### Goal A:
Decide whether each statement below agrees with the Hirsch text. Answer yes or no for each and quote the deciding words of the text.
(i) Hirsch was born in 1808.
(ii) Yeshua came across the Sea of Galilee to the disciples at midnight.
(iii) Hirsch supported the Reform movement in Germany.

### Text:
========

Hirsch: Rabbi Samson Raphael Hirsch (1808-1888 CE), German rabbi, author and educator; staunch opponent of the Reform movement in Germany and one of the fathers of Orthodox Judaism
Hirsch expands Moshe's words into an exhortation: "Well then! Take all these experiences together, which you had in Egypt and in the wilderness, and which must have firmly and unshakably established your 'knowledge' of G-d ... after all that you have experienced, you know that no word of this covenant will remain unfulfilled. Then you will not let the words of this covenant slip your memory and will use them for guidance in all that you do." This is very practical and follows Rav Sha'ul's use of 'therefore'; Hirsch points back to the Israelites' experience and uses it as a reason for observance and performance of the covenant: you know it because you have seen it - now live it!

We have a tendency to hear G-d's promises and commands, whether when reading the Bible, when hearing a sermon or talk, or even in prayer and translating the linking word into some variant of 'if', 'maybe', 'sometimes' or 'possibly'. When Yeshua came walking across the Sea of Galilee to the disciples in the middle of a storm at four o'clock in the morning, "they were terrified. 'It's a ghost!' they said and screamed with fear" (Matthew 14:26, CJB). He calls out to them, to try to reassure them, "Courage ... it is I. Stop being afraid" (v. 27, CJB). "Hello," He says, "it is Me, really." We have to assume this worked, as Peter is able to call back, "Lord, if it is really You, tell me to come to You on the water" (v. 28, CJB) and, after Yeshua says, "Alright then, come on," gets out of the boat and walks over the water to join Yeshua. But the wind is still blowing around him and he starts to lose it and sink, so Yeshua grabs hold of him and they both get into the boat. Yeshua's words? "Such little trust! Why did you doubt?" (v. 31, CJB). Now check Peter's opening statement again, "if it is really You ..." Why on earth does he start with 'if'? Who else did Peter think it was?

========

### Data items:
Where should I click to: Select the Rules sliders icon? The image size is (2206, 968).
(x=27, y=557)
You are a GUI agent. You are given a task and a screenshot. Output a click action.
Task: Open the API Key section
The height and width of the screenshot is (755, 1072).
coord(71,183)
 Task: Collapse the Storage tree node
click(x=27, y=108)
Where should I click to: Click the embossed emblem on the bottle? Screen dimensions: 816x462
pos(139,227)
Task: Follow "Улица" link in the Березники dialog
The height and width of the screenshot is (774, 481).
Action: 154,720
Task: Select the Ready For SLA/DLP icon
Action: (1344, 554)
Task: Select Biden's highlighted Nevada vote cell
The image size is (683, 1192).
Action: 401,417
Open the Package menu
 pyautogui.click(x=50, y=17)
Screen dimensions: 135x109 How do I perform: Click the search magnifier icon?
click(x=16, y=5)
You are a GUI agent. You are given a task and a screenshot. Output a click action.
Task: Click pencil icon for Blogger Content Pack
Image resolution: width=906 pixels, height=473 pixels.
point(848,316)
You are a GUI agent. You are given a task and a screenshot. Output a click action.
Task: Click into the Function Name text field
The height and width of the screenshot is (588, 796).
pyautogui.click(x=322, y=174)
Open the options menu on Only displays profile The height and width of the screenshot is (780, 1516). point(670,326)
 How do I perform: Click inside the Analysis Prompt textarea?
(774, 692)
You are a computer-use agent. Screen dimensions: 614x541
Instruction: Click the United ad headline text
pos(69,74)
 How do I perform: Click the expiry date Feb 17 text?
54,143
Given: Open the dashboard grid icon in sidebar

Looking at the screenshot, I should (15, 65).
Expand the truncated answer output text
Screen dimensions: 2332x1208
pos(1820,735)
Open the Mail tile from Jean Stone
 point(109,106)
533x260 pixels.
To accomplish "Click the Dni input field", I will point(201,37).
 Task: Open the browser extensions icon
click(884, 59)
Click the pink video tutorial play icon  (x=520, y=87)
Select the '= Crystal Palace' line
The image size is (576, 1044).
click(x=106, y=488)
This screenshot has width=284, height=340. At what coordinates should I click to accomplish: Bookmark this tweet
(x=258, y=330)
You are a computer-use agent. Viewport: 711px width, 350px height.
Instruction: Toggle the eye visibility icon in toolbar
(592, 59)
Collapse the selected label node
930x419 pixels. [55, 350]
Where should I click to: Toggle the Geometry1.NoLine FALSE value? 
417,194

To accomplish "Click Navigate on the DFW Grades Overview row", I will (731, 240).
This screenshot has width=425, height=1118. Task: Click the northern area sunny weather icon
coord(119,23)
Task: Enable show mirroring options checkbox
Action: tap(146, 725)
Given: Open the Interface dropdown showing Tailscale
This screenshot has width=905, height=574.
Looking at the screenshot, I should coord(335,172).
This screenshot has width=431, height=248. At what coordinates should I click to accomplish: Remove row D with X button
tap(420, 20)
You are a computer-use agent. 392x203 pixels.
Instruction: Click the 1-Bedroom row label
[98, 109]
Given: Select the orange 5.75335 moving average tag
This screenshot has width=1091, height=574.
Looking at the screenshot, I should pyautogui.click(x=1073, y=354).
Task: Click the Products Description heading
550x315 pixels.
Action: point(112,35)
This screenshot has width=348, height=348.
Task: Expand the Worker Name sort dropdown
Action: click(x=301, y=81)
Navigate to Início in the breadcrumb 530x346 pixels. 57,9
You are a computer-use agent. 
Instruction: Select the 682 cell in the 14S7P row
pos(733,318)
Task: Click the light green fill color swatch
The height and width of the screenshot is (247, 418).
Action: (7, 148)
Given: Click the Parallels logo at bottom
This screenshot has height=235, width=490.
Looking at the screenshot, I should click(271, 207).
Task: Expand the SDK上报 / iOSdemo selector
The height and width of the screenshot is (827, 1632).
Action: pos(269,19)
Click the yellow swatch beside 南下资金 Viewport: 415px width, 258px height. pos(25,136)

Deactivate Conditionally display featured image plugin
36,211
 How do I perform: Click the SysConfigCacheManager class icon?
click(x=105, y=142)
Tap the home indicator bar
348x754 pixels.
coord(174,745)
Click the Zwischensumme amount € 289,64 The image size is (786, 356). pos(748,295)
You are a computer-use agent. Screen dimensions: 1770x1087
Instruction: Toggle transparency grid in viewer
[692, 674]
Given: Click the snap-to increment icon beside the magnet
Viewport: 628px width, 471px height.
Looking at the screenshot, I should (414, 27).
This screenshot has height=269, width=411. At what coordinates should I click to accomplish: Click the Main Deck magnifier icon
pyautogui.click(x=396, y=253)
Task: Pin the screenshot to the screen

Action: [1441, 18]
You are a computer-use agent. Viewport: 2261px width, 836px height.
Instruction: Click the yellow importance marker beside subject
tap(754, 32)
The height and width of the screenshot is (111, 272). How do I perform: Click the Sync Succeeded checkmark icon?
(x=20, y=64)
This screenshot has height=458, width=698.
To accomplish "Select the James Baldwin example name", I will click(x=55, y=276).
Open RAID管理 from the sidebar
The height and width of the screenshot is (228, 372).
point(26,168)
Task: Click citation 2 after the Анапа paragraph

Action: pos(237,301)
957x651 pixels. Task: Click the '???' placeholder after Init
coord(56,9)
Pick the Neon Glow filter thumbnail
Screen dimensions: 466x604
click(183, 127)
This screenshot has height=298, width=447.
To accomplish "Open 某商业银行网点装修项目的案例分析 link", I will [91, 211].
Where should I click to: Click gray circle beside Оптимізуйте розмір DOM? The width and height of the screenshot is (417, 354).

========

### Goal B:
Filter the records, keeping every line that contains the string "beside".

### Written answer A:
(i) Yes: "(1808-1888 CE)"
(ii) No: "at four o'clock in the morning"
(iii) No: "staunch opponent of the Reform movement in Germany"

### Written answer B:
Click the yellow swatch beside 南下资金 Viewport: 415px width, 258px height. pos(25,136)
Given: Click the snap-to increment icon beside the magnet
Instruction: Click the yellow importance marker beside subject
Where should I click to: Click gray circle beside Оптимізуйте розмір DOM? The width and height of the screenshot is (417, 354).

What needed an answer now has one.